La visita appena conclusa in Italia, Germania, Francia e Gran Bretagna del presidente ucraino Zelensky ha offerto l’ennesimo spettacolo degradante fatto di leader europei pronti a competere tra loro per garantire al regime di Kiev quante più armi possibili e, di fatto, prolungare un conflitto che rischia pericolosamente di scivolare in una conflagrazione continentale. La trasferta dell’ex comico è stata segnata ovunque da conferenze stampa e apparizioni sui media ufficiali che, come si è potuto tristemente osservare anche in Italia, hanno amplificato a dismisura la vergognosa propaganda filo-ucraina già in atto. Nell’immediato, l’obiettivo del viaggio a Occidente è stato ancora una volta di mendicare armi in previsione della fantomatica “controffensiva di primavera”, con particolare enfasi sugli aerei da combattimento per cercare di riguadagnare il controllo dei cieli ucraini finora saldamente nelle mani della Russia.

 

Al di là delle apparenze, è del tutto possibile che il pellegrinaggio di Zelensky si sia reso necessario per convincere i governi europei a non fare passi indietro sull’appoggio all’Ucraina, in concomitanza con il diffondersi di un crescente scetticismo circa le reali possibilità di Kiev di invertire le sorti del conflitto. Non è d’altra parte un caso che Zelensky abbia scelto di visitare le quattro principali potenze europee, nel tentativo appunto di tenere uniti i propri sponsor attorno alla linea dettata da Washington.

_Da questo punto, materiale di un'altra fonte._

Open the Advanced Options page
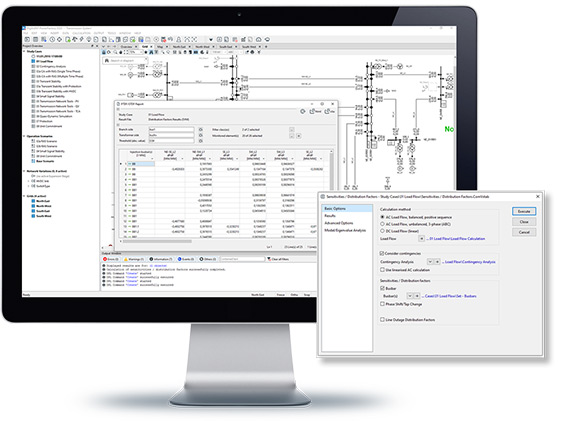This screenshot has height=421, width=563. click(x=338, y=223)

La musica suonata da Zelensky è stata alla fine la stessa degli ultimi mesi. L’attesa operazione militare che dovrebbe ricacciare indietro le forze russe non è ancora pronta e, perciò, altre armi convenzionali dovranno essere trasferite a Kiev, mentre gli alleati occidentali dovranno iniziare a valutare anche l’invio di caccia, possibilmente gli F-16 americani. Una delle tattiche impiegate da Zelensky è quella di alimentare i timori di un fallimento della “controffensiva”, facendo credere che una tale eventualità implicherebbe il disastro non solo per il suo paese, ma anche per l’intera Europa.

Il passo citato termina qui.